SET EXERCISE :: In the records below, copy everything from the line containing "Task: Open the index link at top right" down to the line containing "Action: coord(487,132)", replacing "index" with "menu" and leaving all else as it is. Give only those lines, without the pictures.

[Start of SUPPLIED MATERIAL]

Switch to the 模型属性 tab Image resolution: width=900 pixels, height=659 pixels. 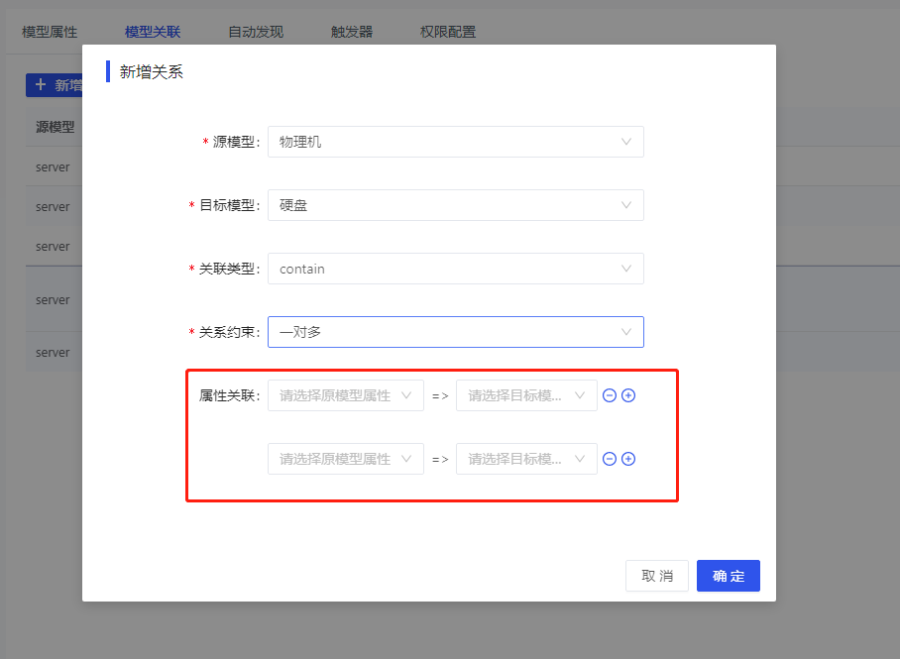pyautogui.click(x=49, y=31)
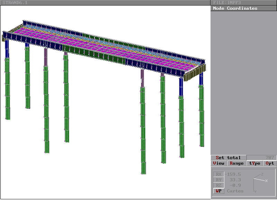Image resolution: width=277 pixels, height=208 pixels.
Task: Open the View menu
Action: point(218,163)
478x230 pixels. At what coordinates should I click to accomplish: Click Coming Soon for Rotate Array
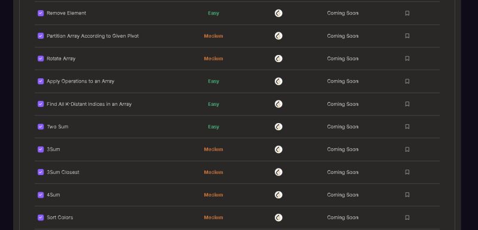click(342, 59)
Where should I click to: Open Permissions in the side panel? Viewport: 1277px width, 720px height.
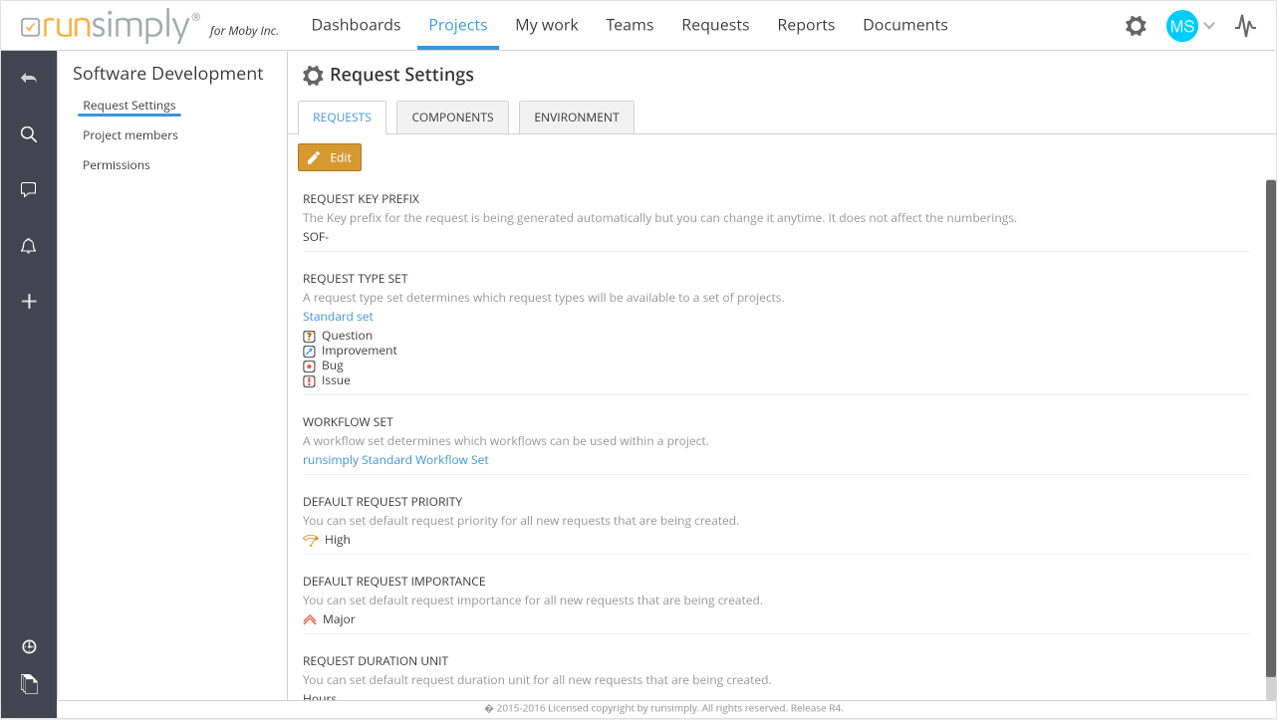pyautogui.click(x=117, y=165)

[End of SUPPLIED MATERIAL]
[Start of SUPPLIED MATERIAL]

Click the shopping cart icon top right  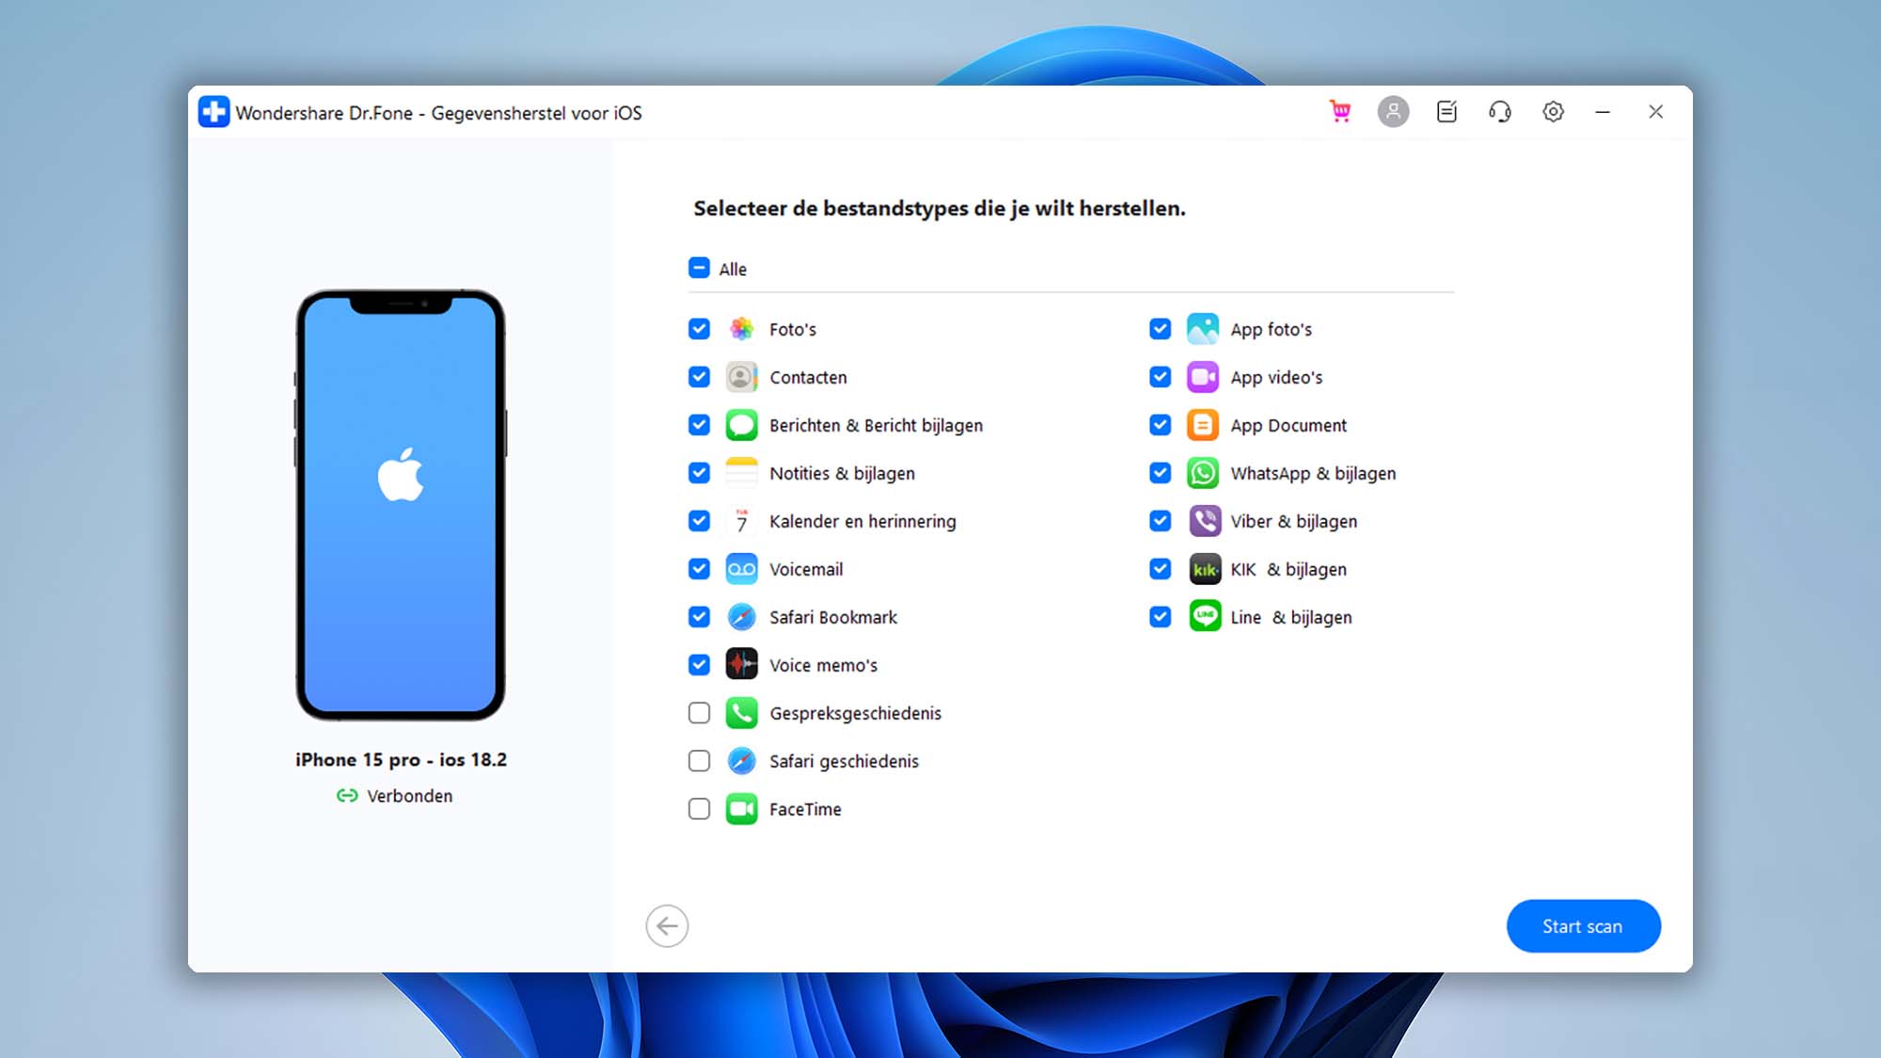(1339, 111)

[End of SUPPLIED MATERIAL]
[Start of SUPPLIED MATERIAL]

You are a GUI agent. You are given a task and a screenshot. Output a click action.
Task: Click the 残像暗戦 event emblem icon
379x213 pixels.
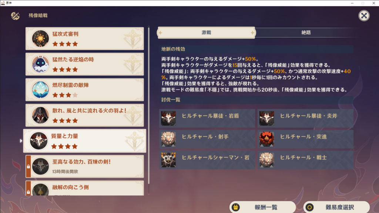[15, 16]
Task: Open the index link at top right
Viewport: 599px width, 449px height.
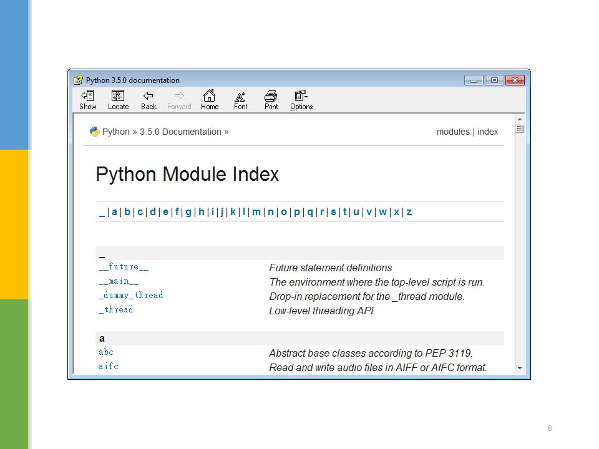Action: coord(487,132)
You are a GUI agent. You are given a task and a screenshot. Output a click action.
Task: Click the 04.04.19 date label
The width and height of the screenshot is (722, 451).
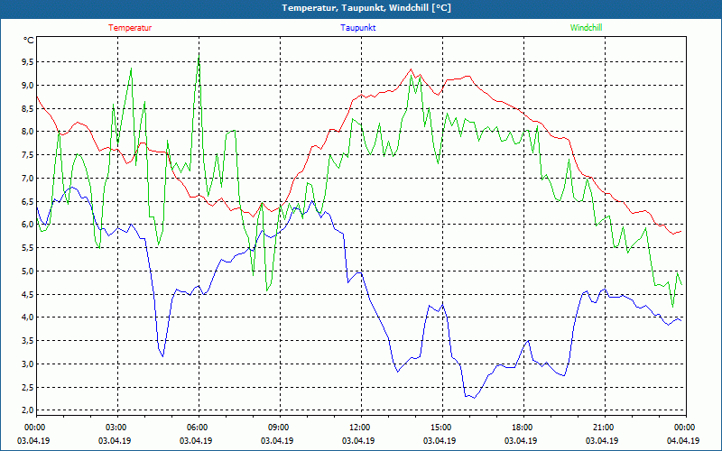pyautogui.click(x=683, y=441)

[End of SUPPLIED MATERIAL]

EXERCISE RESULT ::
Task: Open the menu link at top right
Viewport: 599px width, 449px height.
Action: coord(487,132)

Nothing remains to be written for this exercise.